Pixel coordinate grounding data
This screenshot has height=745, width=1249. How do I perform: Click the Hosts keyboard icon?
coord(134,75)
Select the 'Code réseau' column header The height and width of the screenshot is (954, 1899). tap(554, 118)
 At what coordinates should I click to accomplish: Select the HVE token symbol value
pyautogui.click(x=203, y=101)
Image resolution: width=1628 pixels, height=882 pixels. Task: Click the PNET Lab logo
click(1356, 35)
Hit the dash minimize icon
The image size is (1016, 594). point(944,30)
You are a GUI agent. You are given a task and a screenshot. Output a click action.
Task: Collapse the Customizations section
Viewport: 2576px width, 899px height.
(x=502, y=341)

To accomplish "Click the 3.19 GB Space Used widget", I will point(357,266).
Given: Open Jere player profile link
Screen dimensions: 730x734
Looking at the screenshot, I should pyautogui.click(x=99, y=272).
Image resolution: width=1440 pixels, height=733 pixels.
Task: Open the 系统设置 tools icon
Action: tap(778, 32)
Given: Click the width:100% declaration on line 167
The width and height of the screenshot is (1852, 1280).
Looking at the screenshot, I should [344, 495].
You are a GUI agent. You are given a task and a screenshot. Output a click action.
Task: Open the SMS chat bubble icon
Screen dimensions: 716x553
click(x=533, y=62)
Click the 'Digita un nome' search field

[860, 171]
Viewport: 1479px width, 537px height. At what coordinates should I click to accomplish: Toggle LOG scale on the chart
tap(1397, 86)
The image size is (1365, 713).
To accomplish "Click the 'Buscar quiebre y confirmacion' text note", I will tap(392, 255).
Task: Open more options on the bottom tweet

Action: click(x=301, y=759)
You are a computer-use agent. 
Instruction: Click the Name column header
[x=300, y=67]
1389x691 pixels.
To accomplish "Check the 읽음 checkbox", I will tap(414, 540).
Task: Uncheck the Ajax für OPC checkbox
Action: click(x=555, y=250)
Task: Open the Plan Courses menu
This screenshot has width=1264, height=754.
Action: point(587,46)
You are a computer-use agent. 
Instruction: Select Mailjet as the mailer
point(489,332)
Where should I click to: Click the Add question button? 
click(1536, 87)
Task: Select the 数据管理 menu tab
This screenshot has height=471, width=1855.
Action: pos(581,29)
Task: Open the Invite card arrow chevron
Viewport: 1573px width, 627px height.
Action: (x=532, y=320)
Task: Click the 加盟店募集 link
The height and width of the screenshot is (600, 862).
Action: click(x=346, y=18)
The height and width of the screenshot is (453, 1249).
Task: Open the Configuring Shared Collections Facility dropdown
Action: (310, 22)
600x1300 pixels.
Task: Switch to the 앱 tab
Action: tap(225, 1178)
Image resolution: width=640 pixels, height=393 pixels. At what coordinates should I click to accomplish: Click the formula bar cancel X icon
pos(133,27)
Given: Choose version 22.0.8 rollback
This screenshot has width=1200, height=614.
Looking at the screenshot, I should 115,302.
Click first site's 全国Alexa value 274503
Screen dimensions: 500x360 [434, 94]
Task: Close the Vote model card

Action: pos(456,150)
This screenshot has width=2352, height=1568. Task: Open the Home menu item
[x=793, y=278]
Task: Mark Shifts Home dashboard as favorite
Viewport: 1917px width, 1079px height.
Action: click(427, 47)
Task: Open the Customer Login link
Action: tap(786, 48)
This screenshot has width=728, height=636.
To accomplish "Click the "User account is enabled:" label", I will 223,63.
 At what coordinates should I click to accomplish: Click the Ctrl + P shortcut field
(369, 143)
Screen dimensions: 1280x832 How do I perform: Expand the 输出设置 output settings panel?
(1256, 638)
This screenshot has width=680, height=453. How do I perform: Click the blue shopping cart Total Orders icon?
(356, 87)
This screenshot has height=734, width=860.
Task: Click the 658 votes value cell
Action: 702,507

WHAT NEEDS TO BE DONE
All of the data must be returned exactly.

COMPLETED TASK
This screenshot has height=745, width=1249. How do I perform: Click the Hosts keyboard icon?
coord(134,75)
Select the 'Code réseau' column header The height and width of the screenshot is (954, 1899). tap(554, 118)
 At what coordinates should I click to accomplish: Select the HVE token symbol value
pyautogui.click(x=203, y=101)
Image resolution: width=1628 pixels, height=882 pixels. Task: Click the PNET Lab logo
click(1356, 35)
Hit the dash minimize icon
The image size is (1016, 594). point(944,30)
You are a GUI agent. You are given a task and a screenshot. Output a click action.
Task: Collapse the Customizations section
Viewport: 2576px width, 899px height.
(x=502, y=341)

To accomplish "Click the 3.19 GB Space Used widget", I will point(357,266).
Given: Open Jere player profile link
Screen dimensions: 730x734
Looking at the screenshot, I should pyautogui.click(x=99, y=272).
Image resolution: width=1440 pixels, height=733 pixels.
Task: Open the 系统设置 tools icon
Action: tap(778, 32)
Given: Click the width:100% declaration on line 167
The width and height of the screenshot is (1852, 1280).
Looking at the screenshot, I should [344, 495].
You are a GUI agent. You are given a task and a screenshot. Output a click action.
Task: Open the SMS chat bubble icon
Screen dimensions: 716x553
click(x=533, y=62)
Click the 'Digita un nome' search field

[860, 171]
Viewport: 1479px width, 537px height. At what coordinates should I click to accomplish: Toggle LOG scale on the chart
tap(1397, 86)
The image size is (1365, 713).
To accomplish "Click the 'Buscar quiebre y confirmacion' text note", I will tap(392, 255).
Task: Open more options on the bottom tweet

Action: click(x=301, y=759)
You are a computer-use agent. 
Instruction: Click the Name column header
[x=300, y=67]
1389x691 pixels.
To accomplish "Check the 읽음 checkbox", I will tap(414, 540).
Task: Uncheck the Ajax für OPC checkbox
Action: click(x=555, y=250)
Task: Open the Plan Courses menu
This screenshot has width=1264, height=754.
Action: point(587,46)
You are a computer-use agent. 
Instruction: Select Mailjet as the mailer
point(489,332)
Where should I click to: Click the Add question button? 
click(1536, 87)
Task: Select the 数据管理 menu tab
This screenshot has height=471, width=1855.
Action: pos(581,29)
Task: Open the Invite card arrow chevron
Viewport: 1573px width, 627px height.
Action: (x=532, y=320)
Task: Click the 加盟店募集 link
The height and width of the screenshot is (600, 862).
Action: click(x=346, y=18)
The height and width of the screenshot is (453, 1249).
Task: Open the Configuring Shared Collections Facility dropdown
Action: (310, 22)
600x1300 pixels.
Task: Switch to the 앱 tab
Action: tap(225, 1178)
Image resolution: width=640 pixels, height=393 pixels. At what coordinates should I click to accomplish: Click the formula bar cancel X icon
pos(133,27)
Given: Choose version 22.0.8 rollback
This screenshot has width=1200, height=614.
Looking at the screenshot, I should 115,302.
Click first site's 全国Alexa value 274503
Screen dimensions: 500x360 [434, 94]
Task: Close the Vote model card

Action: pos(456,150)
This screenshot has width=2352, height=1568. Task: Open the Home menu item
[x=793, y=278]
Task: Mark Shifts Home dashboard as favorite
Viewport: 1917px width, 1079px height.
Action: click(427, 47)
Task: Open the Customer Login link
Action: tap(786, 48)
This screenshot has width=728, height=636.
To accomplish "Click the "User account is enabled:" label", I will 223,63.
 At what coordinates should I click to accomplish: Click the Ctrl + P shortcut field
(369, 143)
Screen dimensions: 1280x832 How do I perform: Expand the 输出设置 output settings panel?
(1256, 638)
This screenshot has width=680, height=453. How do I perform: Click the blue shopping cart Total Orders icon?
(356, 87)
This screenshot has height=734, width=860.
Task: Click the 658 votes value cell
Action: 702,507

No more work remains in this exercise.